Task item:
Copy exactly, no pictures: every line from the one that contains "Click the Read the Docs book icon" through the end of the entries below.

━━━━━ Records provided

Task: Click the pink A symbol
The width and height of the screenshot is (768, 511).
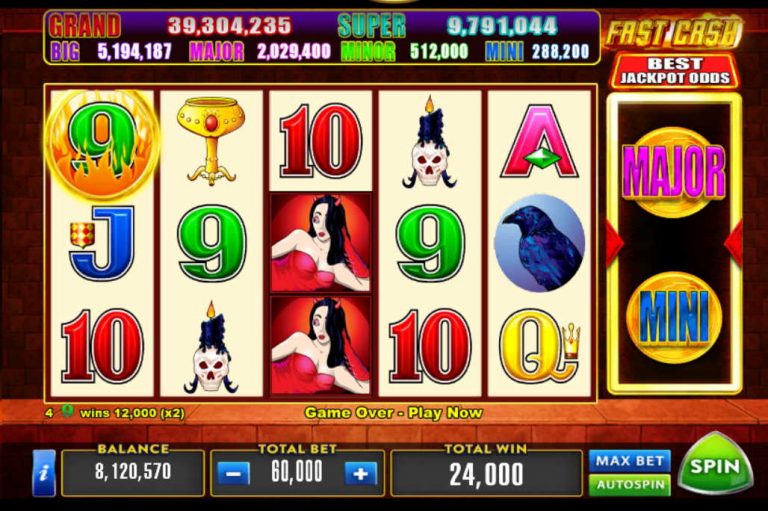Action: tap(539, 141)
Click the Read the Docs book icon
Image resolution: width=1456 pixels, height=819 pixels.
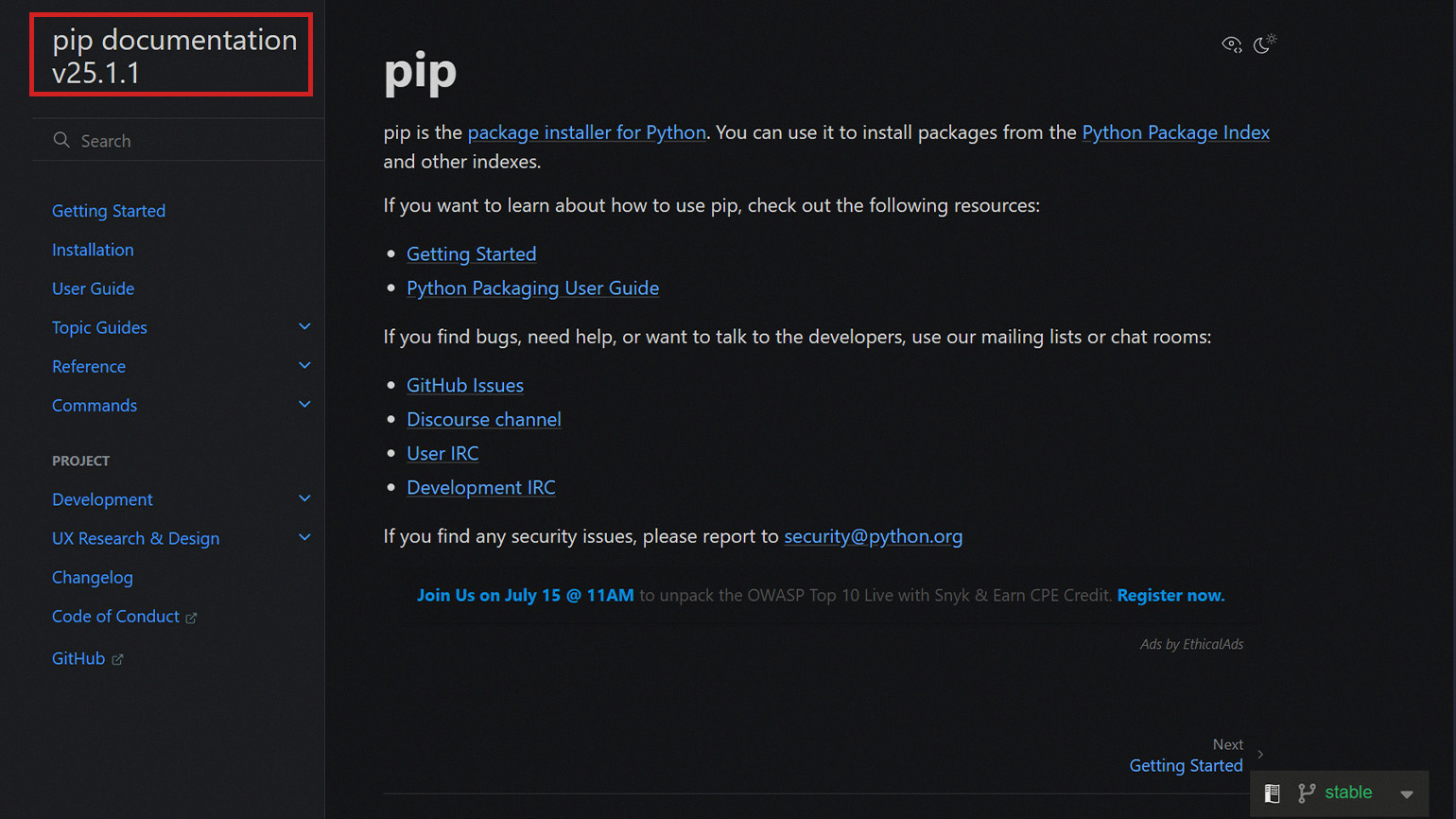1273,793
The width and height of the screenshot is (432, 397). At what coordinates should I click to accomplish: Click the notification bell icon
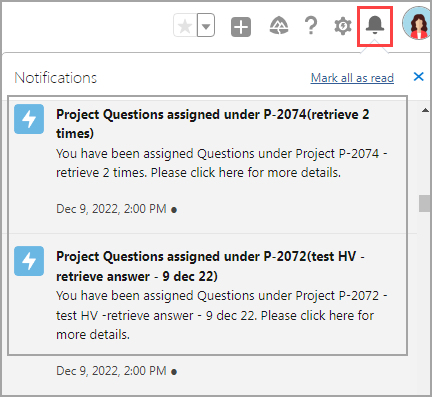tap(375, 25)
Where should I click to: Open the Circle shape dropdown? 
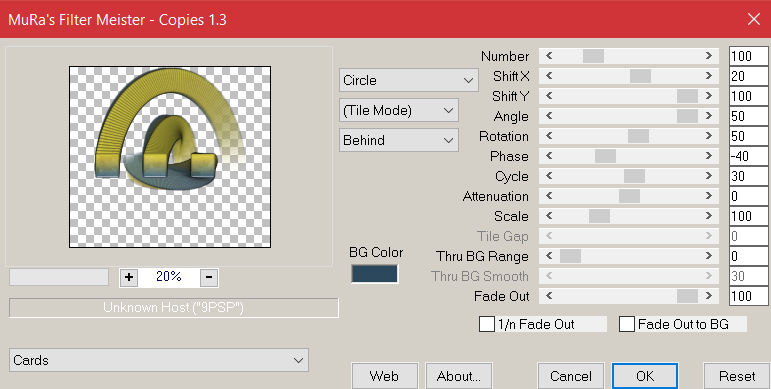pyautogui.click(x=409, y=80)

━━━━━━━━━━

Exercise output:
Click the Read the Docs book icon
Image resolution: width=1456 pixels, height=819 pixels.
1273,793
The width and height of the screenshot is (432, 397). At what coordinates should I click to accomplish: Click the notification bell icon
tap(375, 25)
Where should I click to: Open the Circle shape dropdown? 
pyautogui.click(x=409, y=80)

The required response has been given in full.